For the first decade after Brown, he points out, “virtually nothing happened.” By 1964 only 1.2 percent of Black children in the South were attending school with white children. Only after the congressional civil rights legislation of the 1960s, combined with vigorous executive branch enforcement, could progress begin to be measured; between Brown and those nonjudicial developments, “the actions of the Supreme Court appear irrelevant to desegregation.” By 1972 enforcement of the Civil Rights Act of 1964 and the Elementary and Secondary Education Act of 1965 resulted in 91.3 percent of Black students in the South attending school with whites. “Courts contributed virtually nothing directly to civil rights in the decade when they acted alone,” Rosenberg observes.
To be clear, his argument is not that litigation was fruitless, but rather that its utility proved to be sharply limited. He credits the NAACP, in the years leading up to Brown, with having “worked long and hard to create the kind of precedent and beliefs within the broader legal culture that could allow the Court to strike down segregation.” In other words, the movement’s lawyers strategically overcame significant constraints—the absence of favorable legal precedents and the lack of support in the legal culture—that Rosenberg’s theory identifies as disabling courts from creating change. And a favorable political climate, while it lasted, gave the federal courts what they needed: implementation.

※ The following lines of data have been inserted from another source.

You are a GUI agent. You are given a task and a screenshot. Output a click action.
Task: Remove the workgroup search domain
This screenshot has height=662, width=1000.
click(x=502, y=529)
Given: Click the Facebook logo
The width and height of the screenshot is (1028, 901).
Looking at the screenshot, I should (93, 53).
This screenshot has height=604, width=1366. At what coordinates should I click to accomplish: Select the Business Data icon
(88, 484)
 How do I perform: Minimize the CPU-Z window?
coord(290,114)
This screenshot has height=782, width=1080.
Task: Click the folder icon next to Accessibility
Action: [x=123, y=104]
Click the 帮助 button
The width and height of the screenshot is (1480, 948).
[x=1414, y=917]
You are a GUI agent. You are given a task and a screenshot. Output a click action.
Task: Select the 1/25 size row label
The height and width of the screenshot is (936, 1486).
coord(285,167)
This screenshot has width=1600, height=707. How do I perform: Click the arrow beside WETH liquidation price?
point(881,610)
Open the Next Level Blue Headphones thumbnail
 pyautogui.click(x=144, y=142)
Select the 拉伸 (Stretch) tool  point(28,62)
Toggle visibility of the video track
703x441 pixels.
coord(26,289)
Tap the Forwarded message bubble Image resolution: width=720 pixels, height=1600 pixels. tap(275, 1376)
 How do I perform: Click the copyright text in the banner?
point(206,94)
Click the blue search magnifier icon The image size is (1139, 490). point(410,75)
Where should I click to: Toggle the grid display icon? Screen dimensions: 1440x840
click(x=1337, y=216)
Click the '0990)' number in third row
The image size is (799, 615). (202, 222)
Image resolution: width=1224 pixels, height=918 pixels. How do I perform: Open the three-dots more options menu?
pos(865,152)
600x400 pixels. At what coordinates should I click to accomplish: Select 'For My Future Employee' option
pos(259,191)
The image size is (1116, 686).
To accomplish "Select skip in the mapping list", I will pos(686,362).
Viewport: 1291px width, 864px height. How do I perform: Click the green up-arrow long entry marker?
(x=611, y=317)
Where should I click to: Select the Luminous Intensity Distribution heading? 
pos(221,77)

But then the constraints reemerged. The courts lost their allies both among politicians and in the culture as a whole. The Nixon administration pulled back on civil rights enforcement. As the challenge to segregation moved from southern cities to northern suburbs, support among white Americans for integration shriveled. (Rosenberg uses the word “abandonment.”) Courts began to release school districts from judicial supervision, and by the mid-1970s the Supreme Court, with four Nixon appointees, curbed the use of judicial remedies aimed at increasing or sustaining integration. The Court was generous in declaring that formerly segregated school systems had become sufficiently “unitary,” so that the busing required by earlier court orders was no longer needed.
Resegregation inevitably followed. While in 1976, 45.1 percent of Black students in the South were attending majority-white schools, the percentage had fallen to 18.5 by 2018. “Courts, acting alone, are unable to produce much desegregation but are effective at allowing resegregation to occur,” Rosenberg observes. Looking back over the evanescent judicial support for civil rights, he concludes:
The problem was not in the Court but in the broader society itself. Looking to the courts to overcome racism and racial segregation without the presence of one or more of the conditions for judicial efficacy is unlikely to succeed.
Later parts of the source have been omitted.